In terms of gender bias, we found that occupations tend to have a higher probability of being followed by a male gender identifier. Occupations that are followed by female identifiers include midwife, nurse, receptionist, housekeepers, etc. In addition, we also measured the models ability to correctly assign a pronoun as the occupation or the participant as occupation and participant words often have societal biases with the assumption that most occupants are bias towards male. We found that this was the case as our language models learnt some of these biases, associating female pronouns with participant positions with a higher probability. However, our GPT-3 was the only model to be able to score higher accuracy for assigning female identifier to occupant sentences.
In terms of racial bias, we looked into what adjectives are highly associated with different race through certain prompts and explored how race impacted sentiment.

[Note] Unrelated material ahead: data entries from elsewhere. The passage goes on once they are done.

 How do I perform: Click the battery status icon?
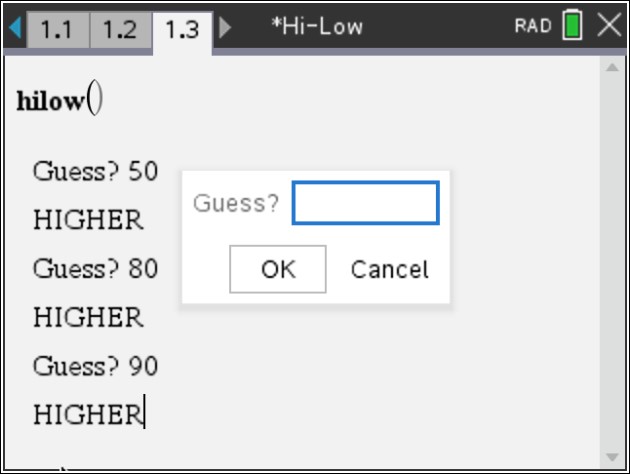[572, 25]
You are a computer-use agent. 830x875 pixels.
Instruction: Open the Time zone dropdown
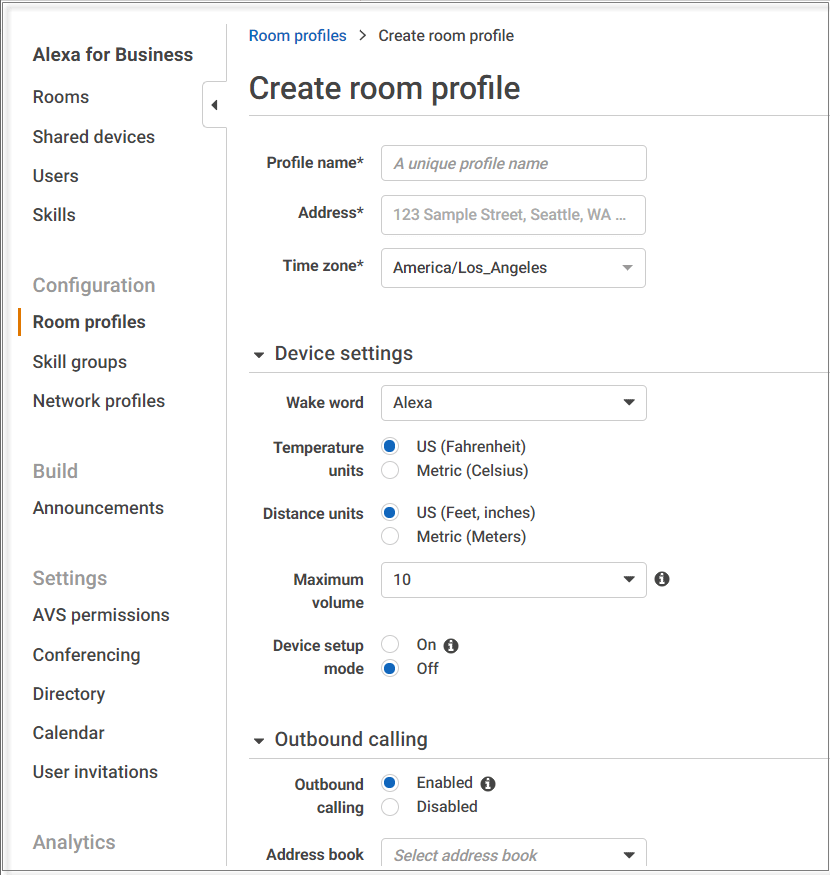(514, 268)
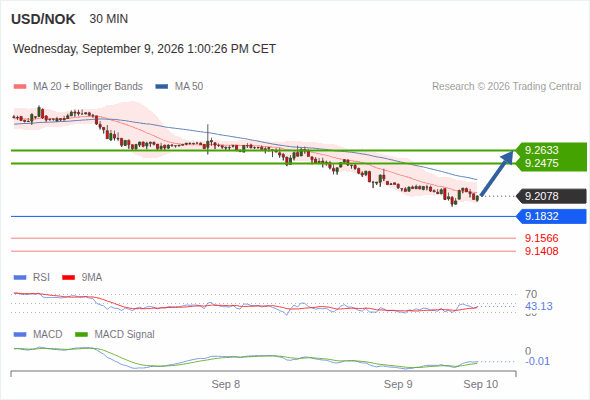Screen dimensions: 590x400
Task: Select the 9.2633 green resistance price tag
Action: (x=551, y=150)
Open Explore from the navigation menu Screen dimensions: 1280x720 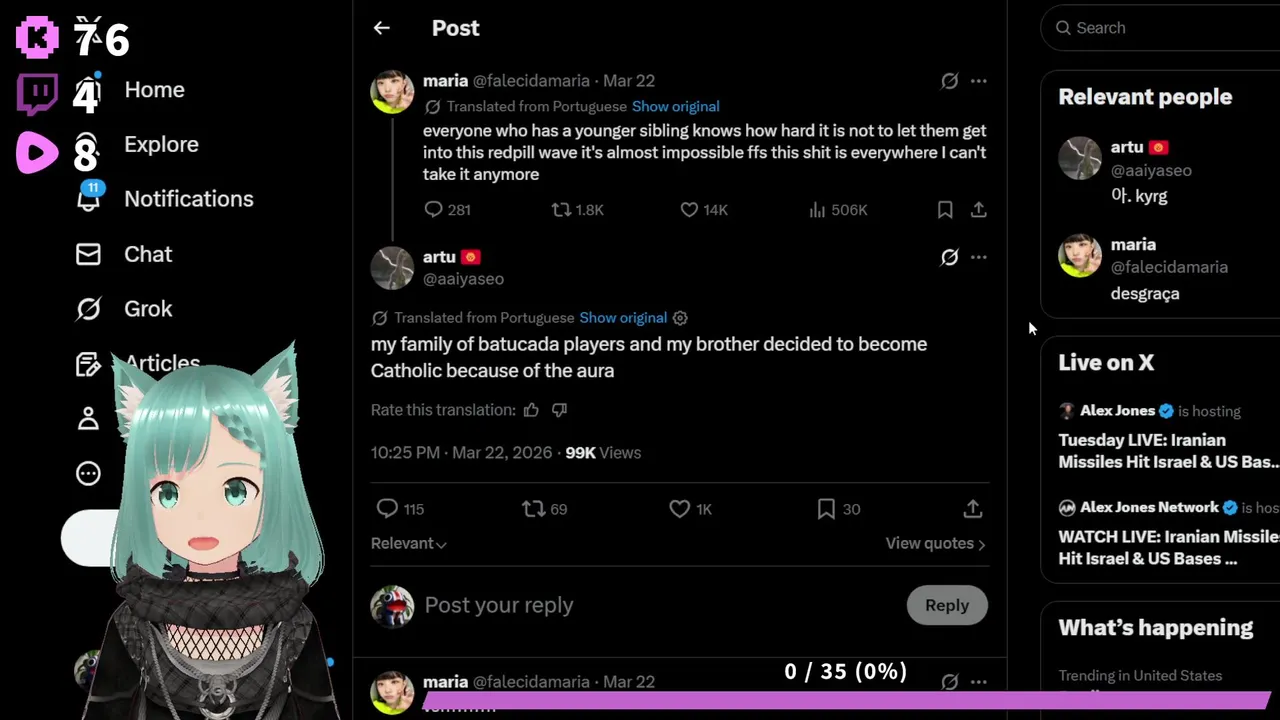tap(161, 144)
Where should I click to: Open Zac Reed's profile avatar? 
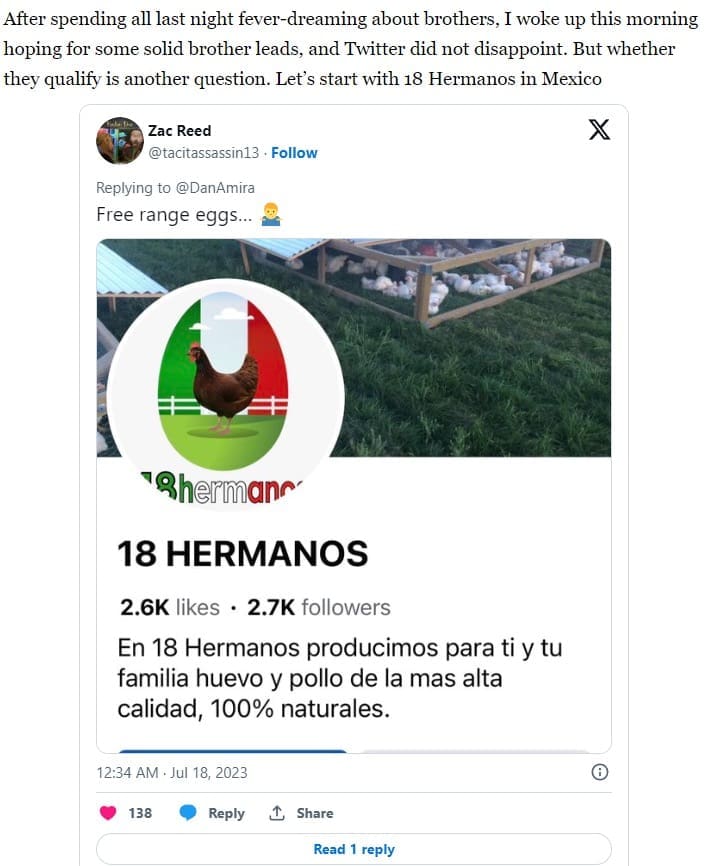point(120,141)
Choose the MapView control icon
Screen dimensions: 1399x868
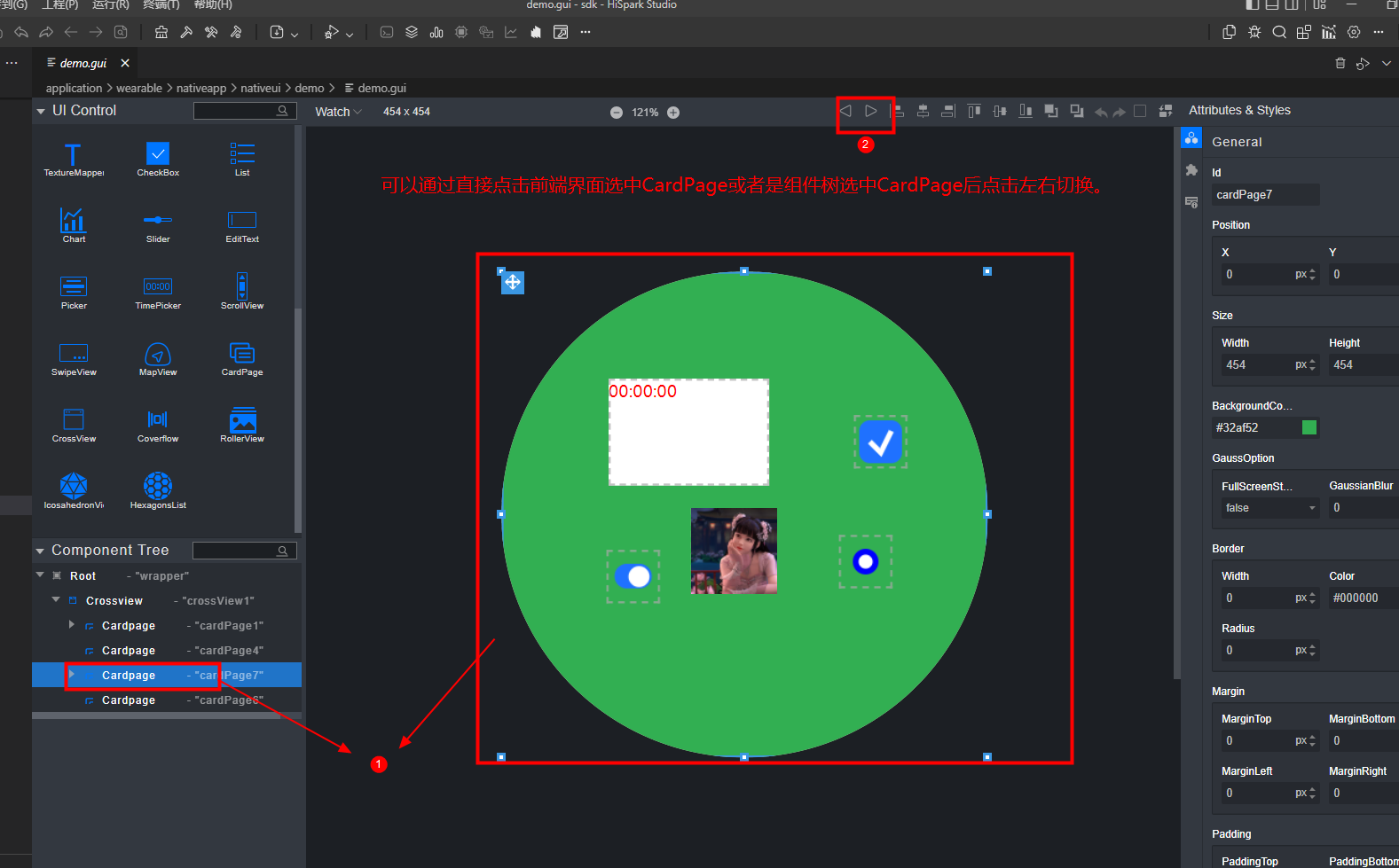pos(158,355)
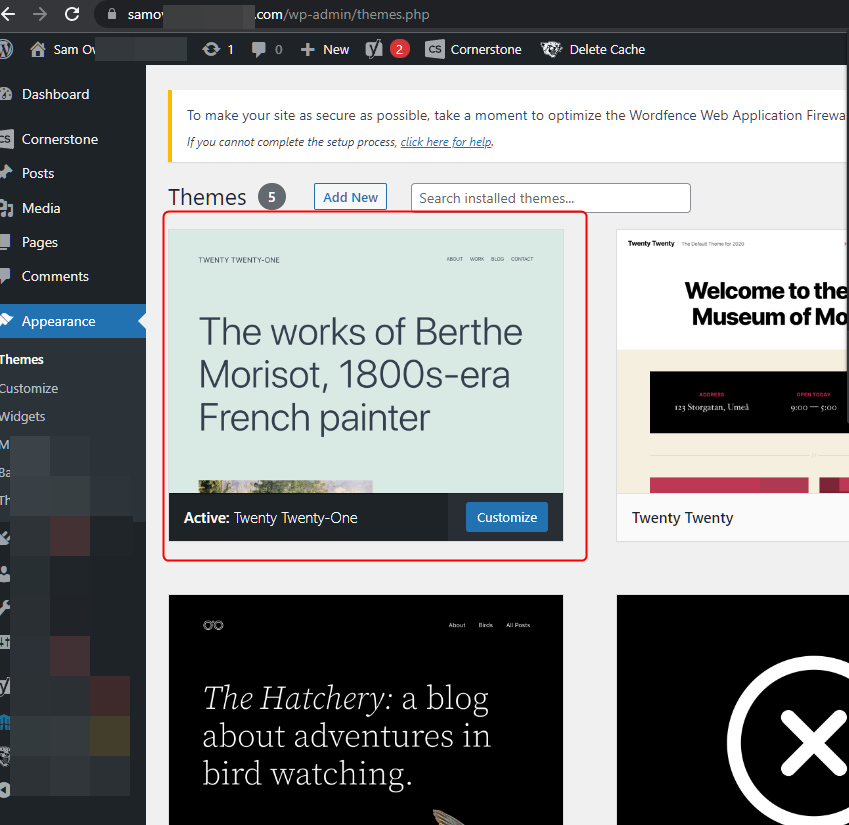849x825 pixels.
Task: Click the Add New theme button
Action: pos(350,197)
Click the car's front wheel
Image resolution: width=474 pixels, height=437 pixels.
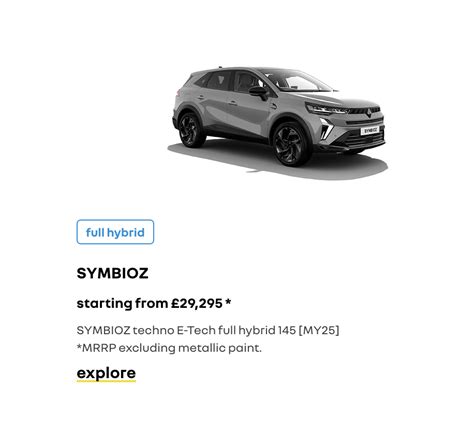pyautogui.click(x=290, y=144)
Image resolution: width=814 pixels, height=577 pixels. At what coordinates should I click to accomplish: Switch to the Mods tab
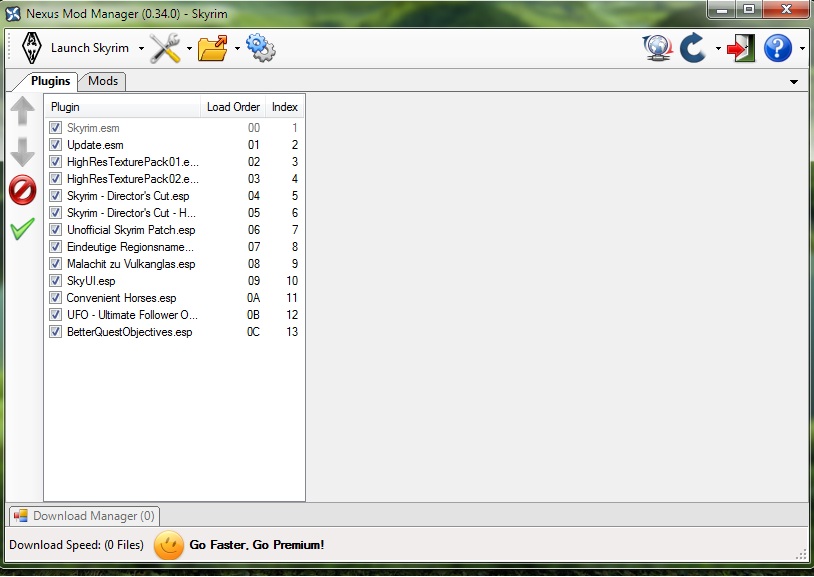(102, 81)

Across different models, we found that ‘Asian’ race has consistently high sentiment whereas ‘Black’ has consistently low sentiment. The differences slowly become smaller as model becomes bigger. We also explored religion in terms of which words co-occurred with different religion terms. The results are displayed below. We found that some stereotypes were captured with these religions. For example, Islam and words such as violent, terrorism, and terrorist co-occurred at a higher rate than other religions.
What are the issues of energy efficiency?
Training GPT-3 model with 175 billion parameters require significant compute power, which it’s energy-intensive. We should evaluate the efficiency of large-scale pre-training in terms of the training resources AND how these resources amortised over the lifetime of the model since we only train the GPT-3 once or twice and it can be fine-tuned for many different tasks. In addition, we can also use model distillation to further reduce the cost of training such large models.